Que dire ? Olivier Marchal nous offre ce qu'il a déjà fait (en mieux) via la série Braquo ou récemment Carbone. Ici, mêmes trognes blasées en lutte contre la pègre et trafiquants en tout genre sur fond de vendetta. Bref, rien d'inédit ! Avec une violence sèche, le film n'offre guère d'avenir (heureux) aux personnages.
En exacerbant tous les gimmicks de son style, Olivier Marchal en atteint les limites. C’est sombre, poisseux, sans nuance et ça en devient caricatural et involontairement drôle. Même s’il se veut comme un grand polar sous testostérone, "Bronx" a plutôt l’étoffe d’un sympathique nanar.
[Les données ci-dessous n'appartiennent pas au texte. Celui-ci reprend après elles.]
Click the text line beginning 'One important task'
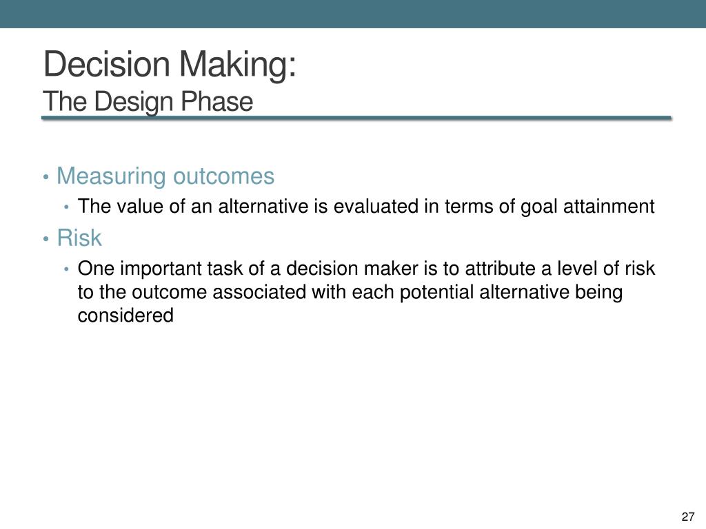This screenshot has height=529, width=706. (x=366, y=269)
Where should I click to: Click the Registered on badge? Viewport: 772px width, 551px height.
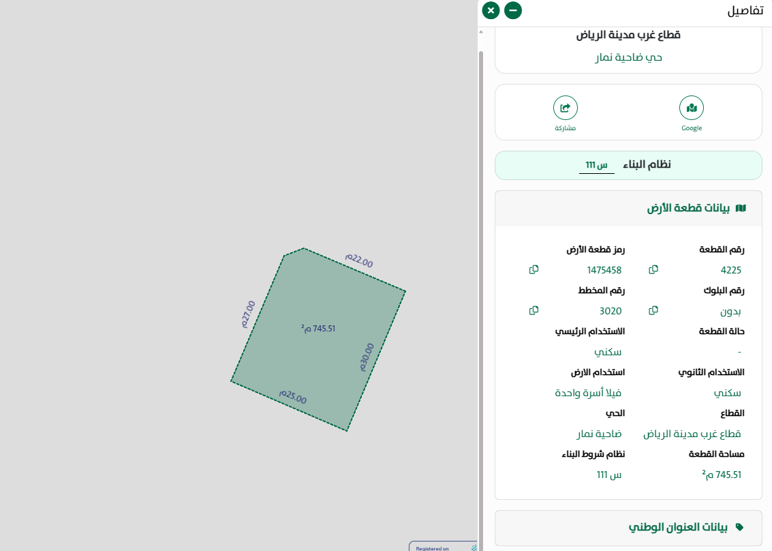point(436,547)
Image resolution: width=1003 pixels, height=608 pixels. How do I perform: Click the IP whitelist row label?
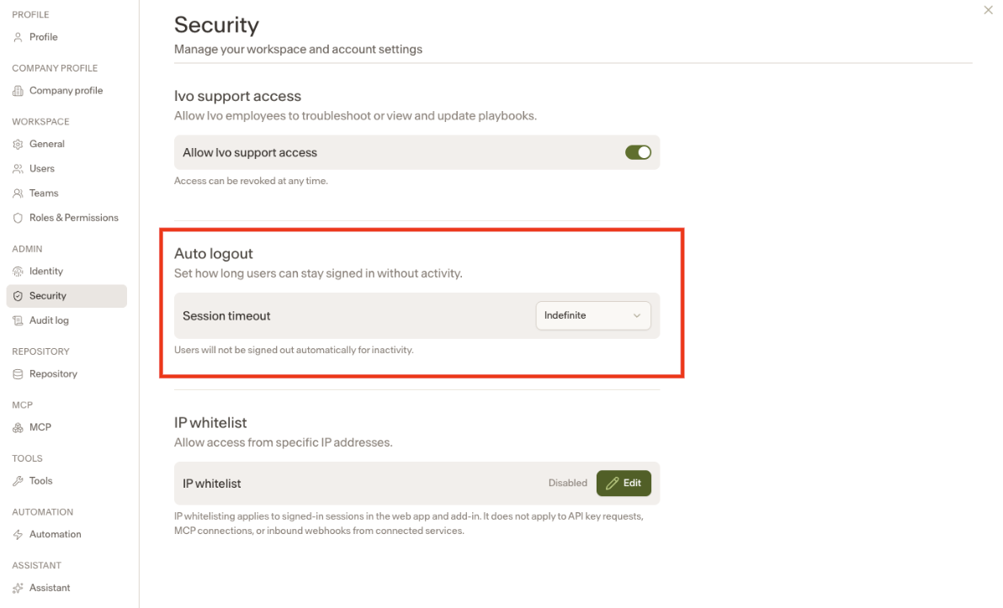click(x=212, y=484)
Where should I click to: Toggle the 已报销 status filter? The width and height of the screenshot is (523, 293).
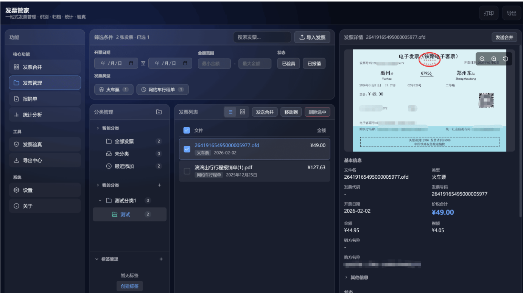(314, 63)
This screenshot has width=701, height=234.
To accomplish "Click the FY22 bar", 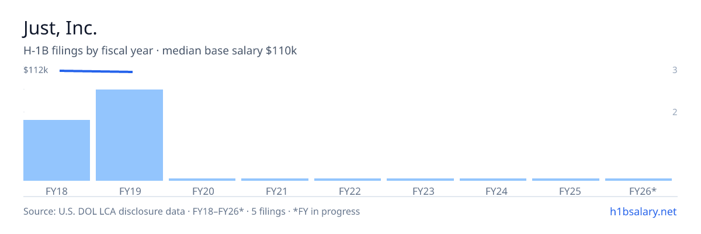I will 348,180.
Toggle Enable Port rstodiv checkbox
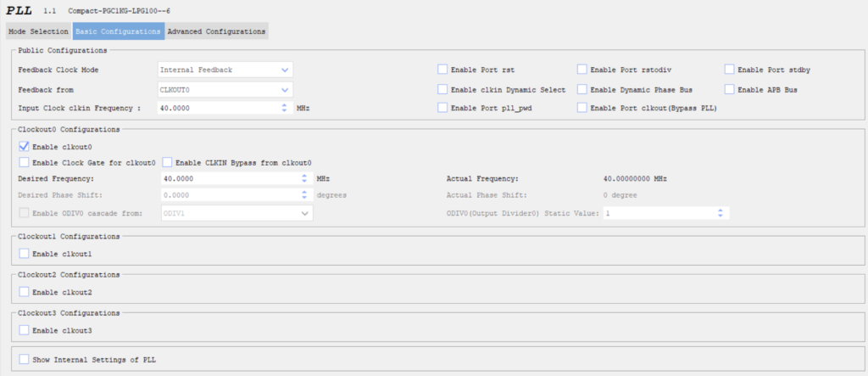 click(x=582, y=70)
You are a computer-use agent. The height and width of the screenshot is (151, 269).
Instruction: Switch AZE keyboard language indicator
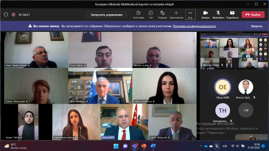coord(225,146)
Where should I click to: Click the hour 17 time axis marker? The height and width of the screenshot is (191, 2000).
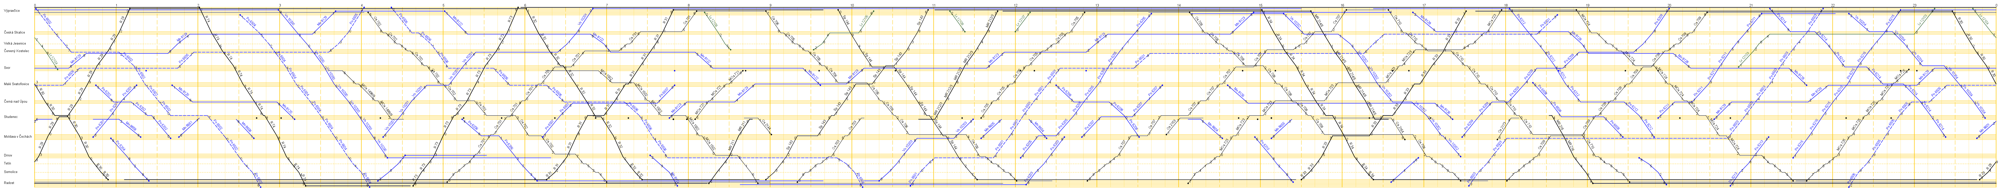coord(1424,5)
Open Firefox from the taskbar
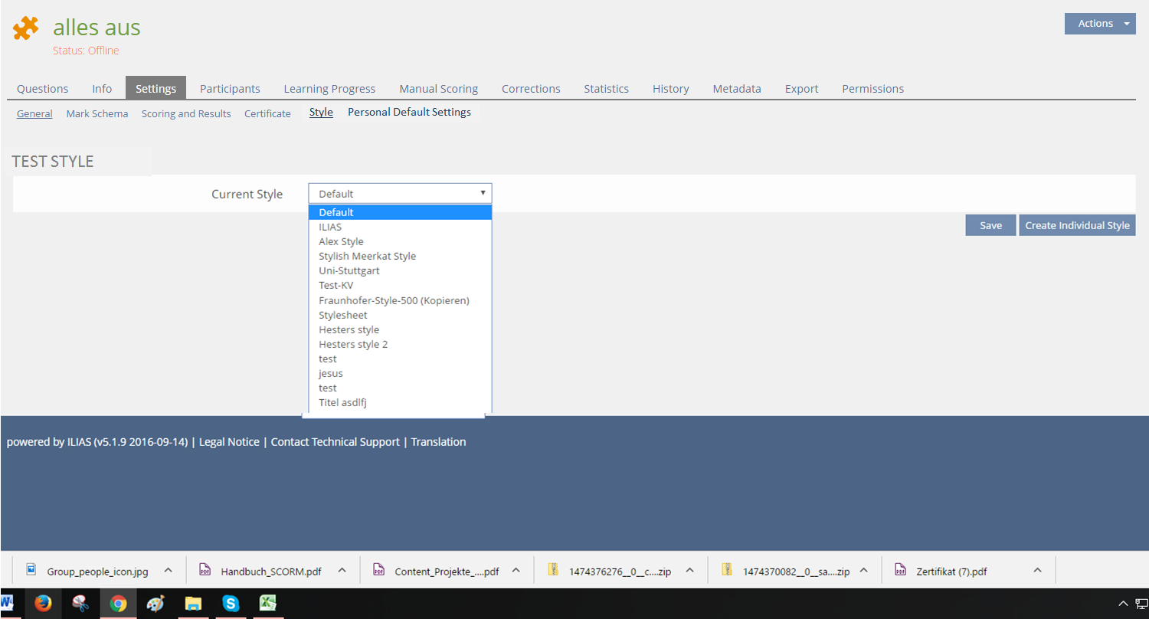This screenshot has width=1149, height=619. pos(43,604)
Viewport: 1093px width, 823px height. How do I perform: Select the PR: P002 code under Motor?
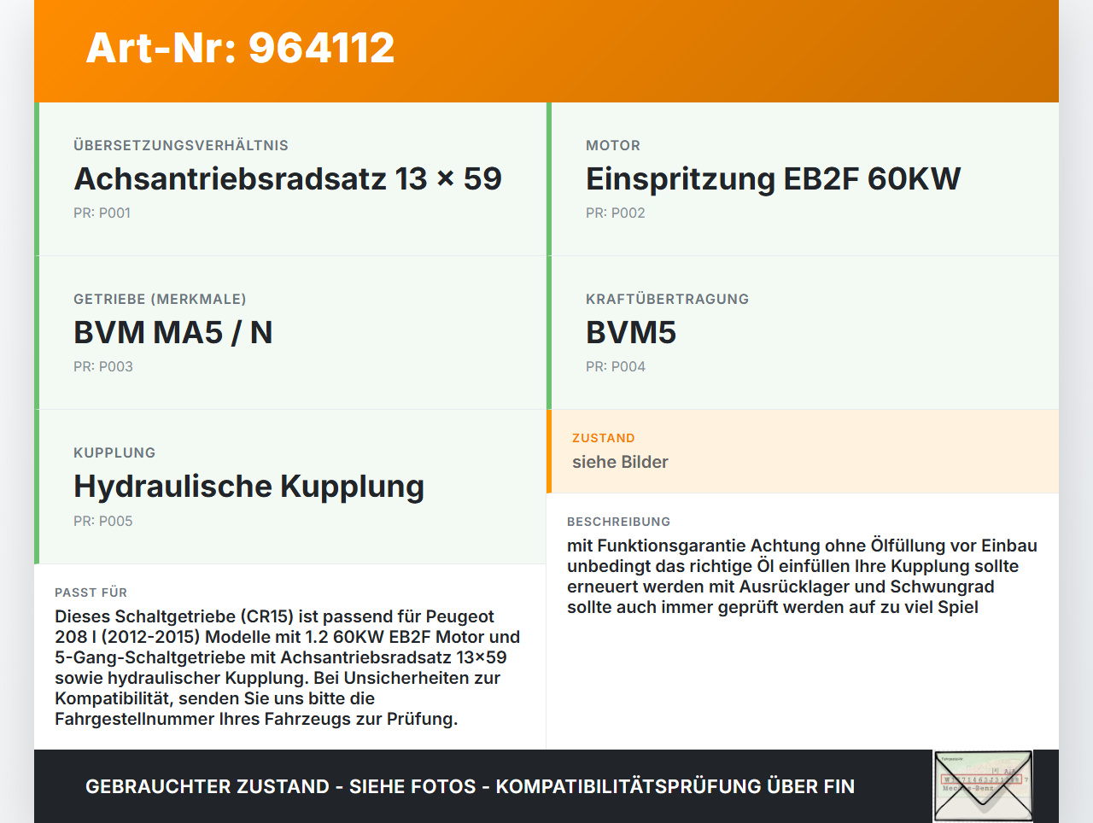[x=616, y=212]
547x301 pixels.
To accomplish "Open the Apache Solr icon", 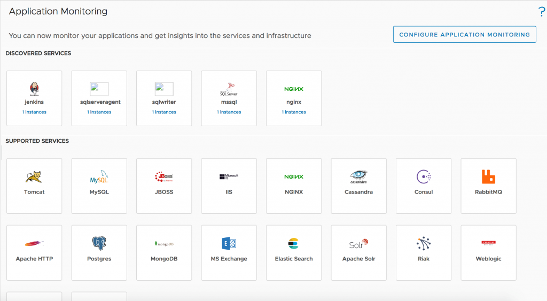I will coord(358,244).
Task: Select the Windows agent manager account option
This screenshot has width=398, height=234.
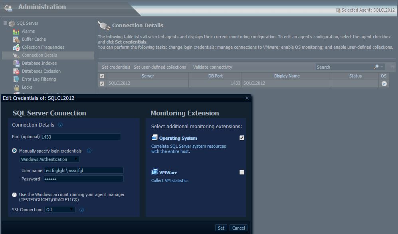Action: [x=15, y=196]
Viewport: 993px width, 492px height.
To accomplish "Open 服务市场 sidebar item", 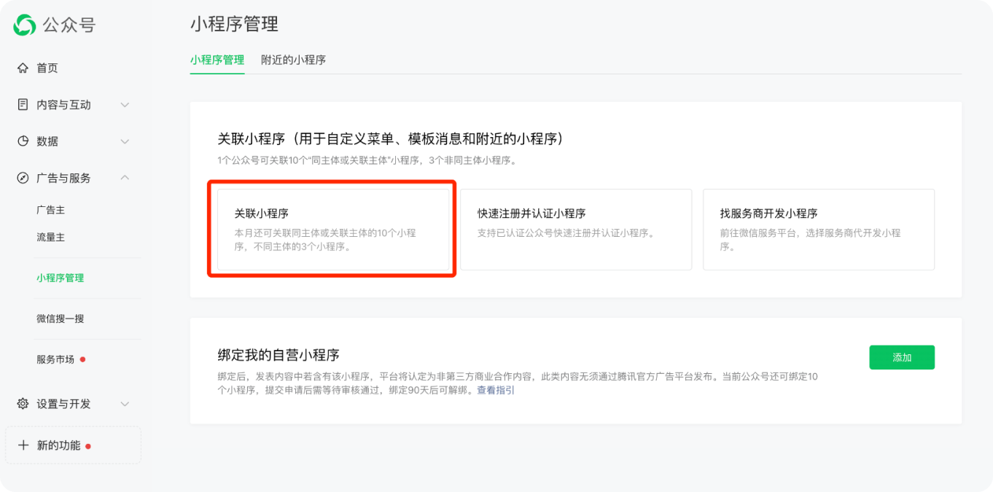I will click(55, 359).
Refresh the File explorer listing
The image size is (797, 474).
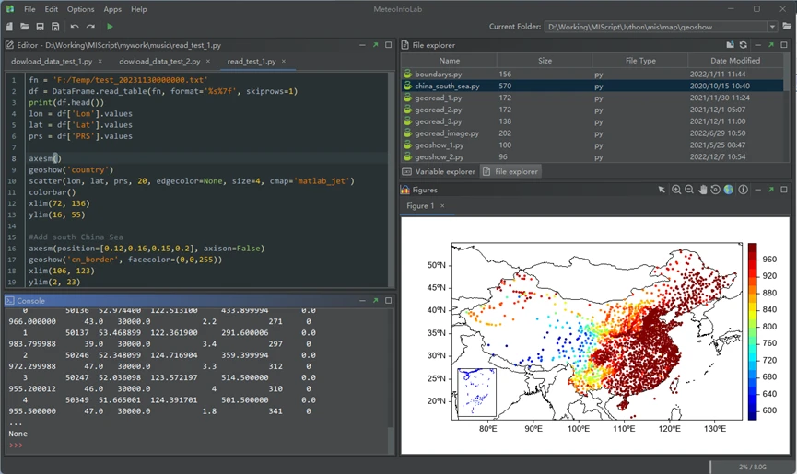(743, 44)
fier que se soit un film français avec autant d'actions. O.Marchal a bien bosser son scénario et a.bien choisi son casting. chaude acteurs, actrices respectent leur rôle. 2h de film testostéroner. il me faudrait presque un deuxième visionnage pour bien cerner chaque perso.
Je crois que le mot qui me vient à l'esprit c'est... NUL. Est ce que je vous ai dit que ce film est nul ? Attention, ce film est nul. Les acteurs sont nuls. Le scénario est nul. Le déroulement de l'histoire est nul. Kaaris et nul. Si booba était dans ce film il serait aussi probablement nul. Comme ce film, nul.